At the heart of this, of course, lies concern about test scores. Superintendent Susan Rainey currently reasons that novels are "based on literature" rather than "based on the standards." Perfectly consistent with the 2002 view.
The current shock of parents, Honors teachers, and students unfortunately comes five years too late. Coverage in the local press, along with indignant presentations to the school board, have as yet made no mention of the history and precedent already in place. I'd like to cheer for the protesters, but the disconnect remains a depressing commentary on the amnesia fostered by disinformation in school districts.
The current outcry also smacks, however unintentionally, of elitism: The lower-level students may not need literature, but we at the top deserve it.

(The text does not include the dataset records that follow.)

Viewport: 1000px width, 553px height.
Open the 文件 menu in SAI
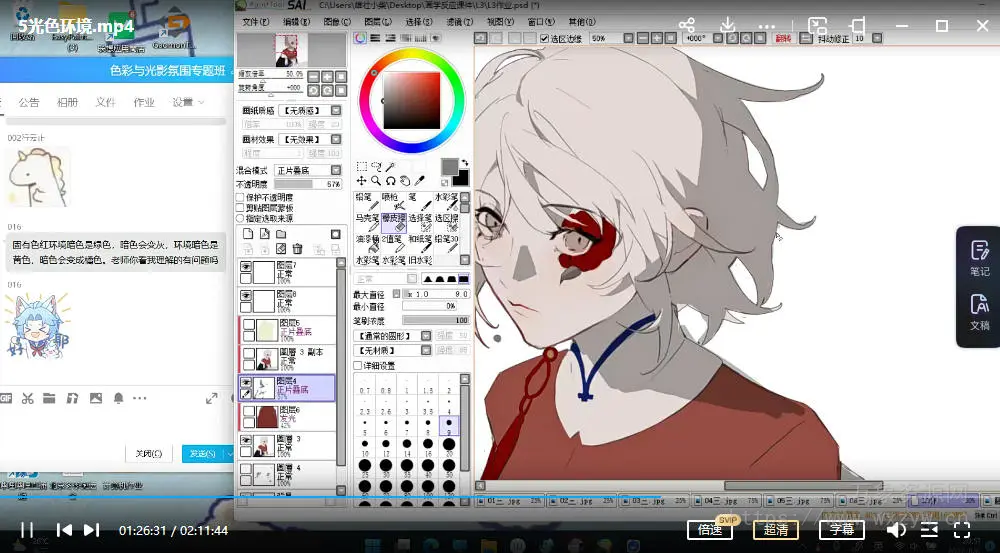pos(256,21)
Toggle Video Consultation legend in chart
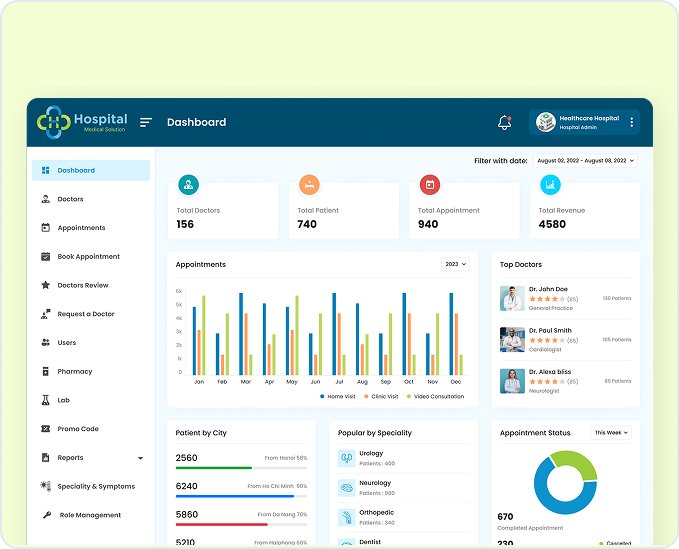Viewport: 679px width, 549px height. tap(436, 396)
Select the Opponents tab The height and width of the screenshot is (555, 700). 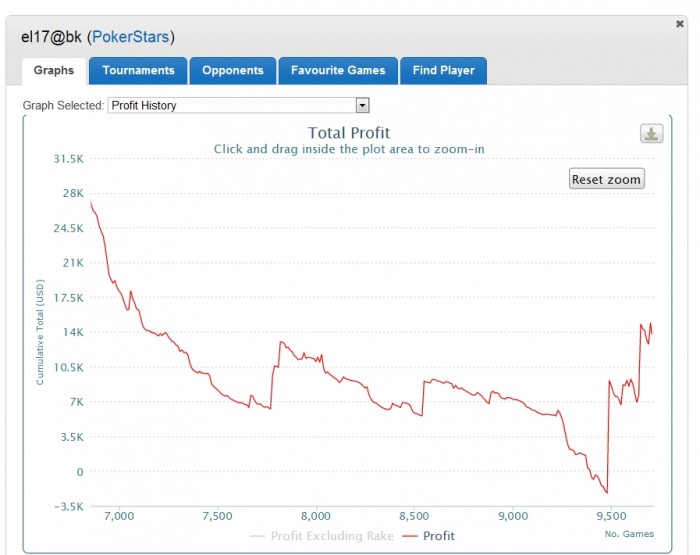click(232, 71)
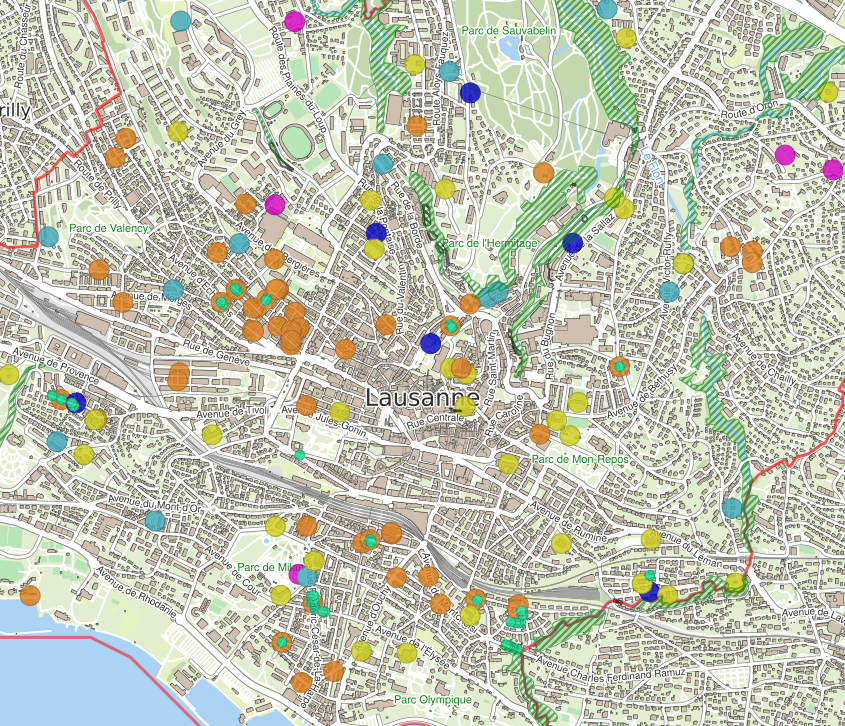Image resolution: width=845 pixels, height=726 pixels.
Task: Click the teal marker in the top-left corner
Action: click(180, 20)
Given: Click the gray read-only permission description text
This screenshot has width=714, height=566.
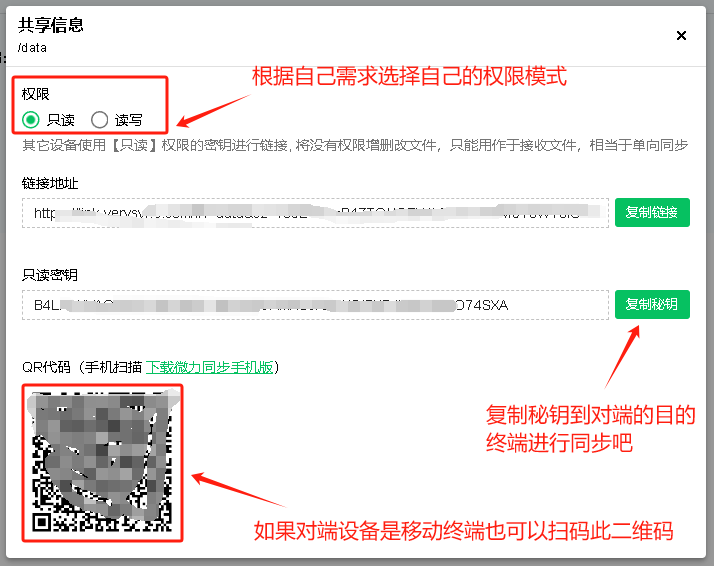Looking at the screenshot, I should [x=355, y=146].
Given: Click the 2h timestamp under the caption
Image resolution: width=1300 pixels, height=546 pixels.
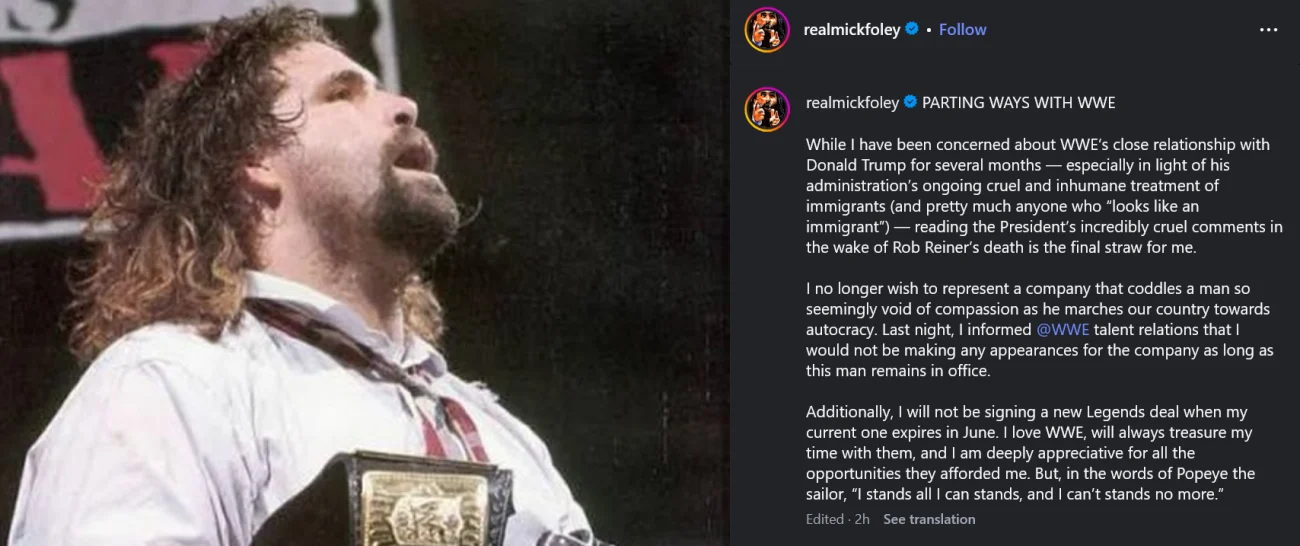Looking at the screenshot, I should pos(862,519).
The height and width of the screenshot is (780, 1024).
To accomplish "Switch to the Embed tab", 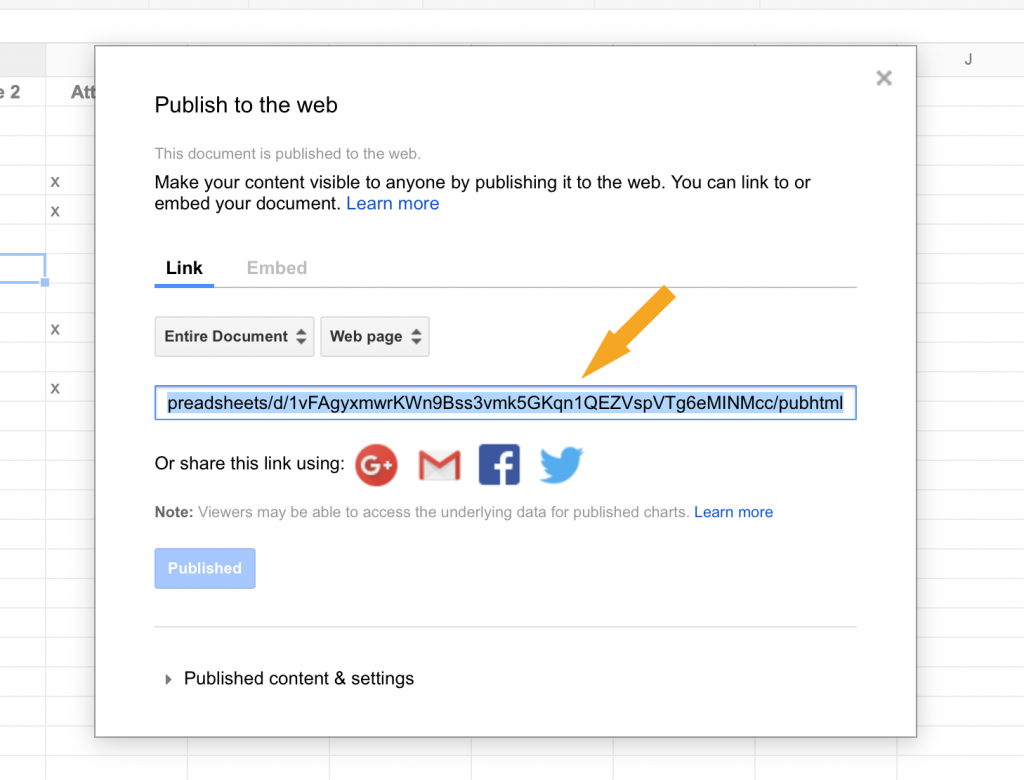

Ironically, the most accelerated levels of students in RUSD tend to purchase their own books anyway, and no one can stop them from continuing to do that on their own. Even if the district does relent on the ban for Honors students, there will be no remedy for the majority of kids whose main opportunity and motivation for getting access to books remains through school resources. The ban for them was set five years ago.
I've already heard that the "wiggle room" allowed by the district for Honors courses (to pacify instructors) will go something like this: Once you finish covering everything on the planning map, go ahead and use real literature; just make sure you teach the novels using materials provided by the Holt standardized curriculum. (Several teachers report that this is a step forward, a victory....) The same "compromise" was vetted five years ago for non-accelerated, non-Honors courses and guess what? There's little real whole-book reading going on in those classes anymore.
Which is more Orwellian: that RUSD decided books have nothing to do with learning, or that people are shocked after five years to discover that the district really does mean it, and thinks this principle should apply to all students?